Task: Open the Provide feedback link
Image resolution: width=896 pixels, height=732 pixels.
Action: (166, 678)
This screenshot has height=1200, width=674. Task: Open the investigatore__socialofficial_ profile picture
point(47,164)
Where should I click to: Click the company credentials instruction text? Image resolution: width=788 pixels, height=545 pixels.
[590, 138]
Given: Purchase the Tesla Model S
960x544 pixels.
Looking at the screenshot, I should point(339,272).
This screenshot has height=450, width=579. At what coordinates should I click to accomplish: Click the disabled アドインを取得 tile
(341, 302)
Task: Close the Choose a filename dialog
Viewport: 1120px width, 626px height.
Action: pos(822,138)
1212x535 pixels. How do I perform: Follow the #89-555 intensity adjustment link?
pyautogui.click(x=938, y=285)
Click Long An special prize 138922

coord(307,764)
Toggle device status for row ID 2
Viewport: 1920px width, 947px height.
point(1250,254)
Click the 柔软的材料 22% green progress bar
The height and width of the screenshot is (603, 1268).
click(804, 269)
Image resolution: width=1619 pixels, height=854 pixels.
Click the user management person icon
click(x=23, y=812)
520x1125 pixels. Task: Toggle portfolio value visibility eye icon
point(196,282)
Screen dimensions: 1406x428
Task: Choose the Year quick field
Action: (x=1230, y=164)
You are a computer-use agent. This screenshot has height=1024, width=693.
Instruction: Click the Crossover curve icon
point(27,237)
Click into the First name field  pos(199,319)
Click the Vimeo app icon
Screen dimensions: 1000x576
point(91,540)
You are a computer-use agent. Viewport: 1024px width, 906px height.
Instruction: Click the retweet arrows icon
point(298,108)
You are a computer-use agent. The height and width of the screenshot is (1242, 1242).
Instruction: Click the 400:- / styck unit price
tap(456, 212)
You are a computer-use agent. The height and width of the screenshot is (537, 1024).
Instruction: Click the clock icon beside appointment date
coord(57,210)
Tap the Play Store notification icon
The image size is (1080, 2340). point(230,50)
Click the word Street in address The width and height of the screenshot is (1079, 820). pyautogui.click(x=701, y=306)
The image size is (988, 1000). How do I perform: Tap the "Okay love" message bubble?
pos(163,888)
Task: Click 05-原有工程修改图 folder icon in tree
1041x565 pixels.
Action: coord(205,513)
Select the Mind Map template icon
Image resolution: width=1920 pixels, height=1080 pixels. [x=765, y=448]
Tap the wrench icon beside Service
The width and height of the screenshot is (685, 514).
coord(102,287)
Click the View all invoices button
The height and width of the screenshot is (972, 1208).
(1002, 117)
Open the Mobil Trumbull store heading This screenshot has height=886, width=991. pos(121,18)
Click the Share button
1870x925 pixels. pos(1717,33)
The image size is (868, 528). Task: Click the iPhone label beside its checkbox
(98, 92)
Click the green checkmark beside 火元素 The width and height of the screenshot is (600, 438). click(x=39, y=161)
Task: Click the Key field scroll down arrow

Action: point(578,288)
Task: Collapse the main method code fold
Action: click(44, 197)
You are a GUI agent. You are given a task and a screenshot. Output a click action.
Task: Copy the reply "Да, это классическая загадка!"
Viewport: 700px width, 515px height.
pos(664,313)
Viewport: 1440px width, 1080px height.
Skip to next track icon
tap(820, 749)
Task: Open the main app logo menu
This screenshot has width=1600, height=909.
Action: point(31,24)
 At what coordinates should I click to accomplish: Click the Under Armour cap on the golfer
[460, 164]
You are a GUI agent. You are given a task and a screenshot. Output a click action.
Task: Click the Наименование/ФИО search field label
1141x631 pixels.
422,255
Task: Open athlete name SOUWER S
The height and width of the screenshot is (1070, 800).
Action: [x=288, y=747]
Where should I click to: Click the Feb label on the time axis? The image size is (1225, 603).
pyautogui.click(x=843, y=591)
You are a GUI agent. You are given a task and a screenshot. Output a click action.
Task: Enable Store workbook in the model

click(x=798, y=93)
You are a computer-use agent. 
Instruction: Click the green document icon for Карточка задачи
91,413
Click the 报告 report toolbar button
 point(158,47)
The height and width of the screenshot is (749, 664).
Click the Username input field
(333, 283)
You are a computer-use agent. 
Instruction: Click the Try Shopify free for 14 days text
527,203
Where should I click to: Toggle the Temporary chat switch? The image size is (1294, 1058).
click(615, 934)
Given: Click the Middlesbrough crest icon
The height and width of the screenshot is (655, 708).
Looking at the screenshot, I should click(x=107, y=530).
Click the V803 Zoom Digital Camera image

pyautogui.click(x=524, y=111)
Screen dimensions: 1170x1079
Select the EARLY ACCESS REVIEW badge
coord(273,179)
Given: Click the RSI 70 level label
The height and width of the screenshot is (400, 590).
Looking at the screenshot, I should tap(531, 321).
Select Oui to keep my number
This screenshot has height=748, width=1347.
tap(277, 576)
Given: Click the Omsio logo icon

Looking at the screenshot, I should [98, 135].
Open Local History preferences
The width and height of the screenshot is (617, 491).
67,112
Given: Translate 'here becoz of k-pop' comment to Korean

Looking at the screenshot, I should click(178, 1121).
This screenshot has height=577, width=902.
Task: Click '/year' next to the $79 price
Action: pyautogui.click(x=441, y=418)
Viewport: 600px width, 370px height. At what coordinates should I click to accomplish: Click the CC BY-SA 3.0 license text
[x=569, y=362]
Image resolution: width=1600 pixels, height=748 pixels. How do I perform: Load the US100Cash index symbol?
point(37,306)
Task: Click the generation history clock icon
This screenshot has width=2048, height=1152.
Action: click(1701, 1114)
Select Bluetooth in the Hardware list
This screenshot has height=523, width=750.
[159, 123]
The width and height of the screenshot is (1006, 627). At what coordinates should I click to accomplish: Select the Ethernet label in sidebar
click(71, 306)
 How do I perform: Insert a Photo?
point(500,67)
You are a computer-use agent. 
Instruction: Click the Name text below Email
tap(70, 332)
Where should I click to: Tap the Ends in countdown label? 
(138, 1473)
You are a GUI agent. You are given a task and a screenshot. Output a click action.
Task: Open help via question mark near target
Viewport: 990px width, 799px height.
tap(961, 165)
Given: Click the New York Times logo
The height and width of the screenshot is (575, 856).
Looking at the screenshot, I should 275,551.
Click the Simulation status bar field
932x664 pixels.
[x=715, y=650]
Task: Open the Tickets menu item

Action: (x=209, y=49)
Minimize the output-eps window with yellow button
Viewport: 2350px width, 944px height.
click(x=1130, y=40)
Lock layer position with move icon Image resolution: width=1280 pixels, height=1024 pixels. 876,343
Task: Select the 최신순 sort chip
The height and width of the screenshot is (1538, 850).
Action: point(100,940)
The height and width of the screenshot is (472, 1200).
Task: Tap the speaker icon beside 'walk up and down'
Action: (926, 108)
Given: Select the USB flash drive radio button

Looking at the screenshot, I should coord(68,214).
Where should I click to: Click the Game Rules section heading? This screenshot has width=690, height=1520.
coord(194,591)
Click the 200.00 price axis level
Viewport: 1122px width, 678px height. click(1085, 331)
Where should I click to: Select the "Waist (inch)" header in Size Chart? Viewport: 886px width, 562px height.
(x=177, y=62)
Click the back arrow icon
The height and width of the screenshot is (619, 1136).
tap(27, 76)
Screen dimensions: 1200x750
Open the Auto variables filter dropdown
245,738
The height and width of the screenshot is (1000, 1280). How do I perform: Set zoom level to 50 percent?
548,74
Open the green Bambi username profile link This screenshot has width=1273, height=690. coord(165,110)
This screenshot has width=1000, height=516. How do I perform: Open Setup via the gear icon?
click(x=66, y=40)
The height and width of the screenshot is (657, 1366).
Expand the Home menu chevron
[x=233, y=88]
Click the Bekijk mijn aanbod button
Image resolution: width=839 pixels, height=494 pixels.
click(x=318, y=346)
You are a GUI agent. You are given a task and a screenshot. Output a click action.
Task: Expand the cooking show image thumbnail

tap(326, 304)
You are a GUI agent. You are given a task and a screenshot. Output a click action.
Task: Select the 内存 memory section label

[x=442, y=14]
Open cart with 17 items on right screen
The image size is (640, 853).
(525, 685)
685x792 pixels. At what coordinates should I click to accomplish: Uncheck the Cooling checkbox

YOUR OBJECTIVE
From the very first line of the data through the line with "You are a computer-use agent. This" in it, please reproduce each line exactly and output nothing more.

WRITTEN SOLUTION
Task: Open the Provide feedback link
Image resolution: width=896 pixels, height=732 pixels.
Action: (166, 678)
This screenshot has height=1200, width=674. Task: Open the investigatore__socialofficial_ profile picture
point(47,164)
Where should I click to: Click the company credentials instruction text? Image resolution: width=788 pixels, height=545 pixels.
[590, 138]
Given: Purchase the Tesla Model S
960x544 pixels.
Looking at the screenshot, I should point(339,272).
This screenshot has height=450, width=579. At what coordinates should I click to accomplish: Click the disabled アドインを取得 tile
(341, 302)
Task: Close the Choose a filename dialog
Viewport: 1120px width, 626px height.
Action: pos(822,138)
1212x535 pixels. How do I perform: Follow the #89-555 intensity adjustment link?
pyautogui.click(x=938, y=285)
Click Long An special prize 138922

coord(307,764)
Toggle device status for row ID 2
Viewport: 1920px width, 947px height.
point(1250,254)
Click the 柔软的材料 22% green progress bar
The height and width of the screenshot is (603, 1268).
click(804, 269)
Image resolution: width=1619 pixels, height=854 pixels.
Click the user management person icon
click(x=23, y=812)
520x1125 pixels. Task: Toggle portfolio value visibility eye icon
point(196,282)
Screen dimensions: 1406x428
Task: Choose the Year quick field
Action: (x=1230, y=164)
You are a computer-use agent. This screenshot has height=1024, width=693.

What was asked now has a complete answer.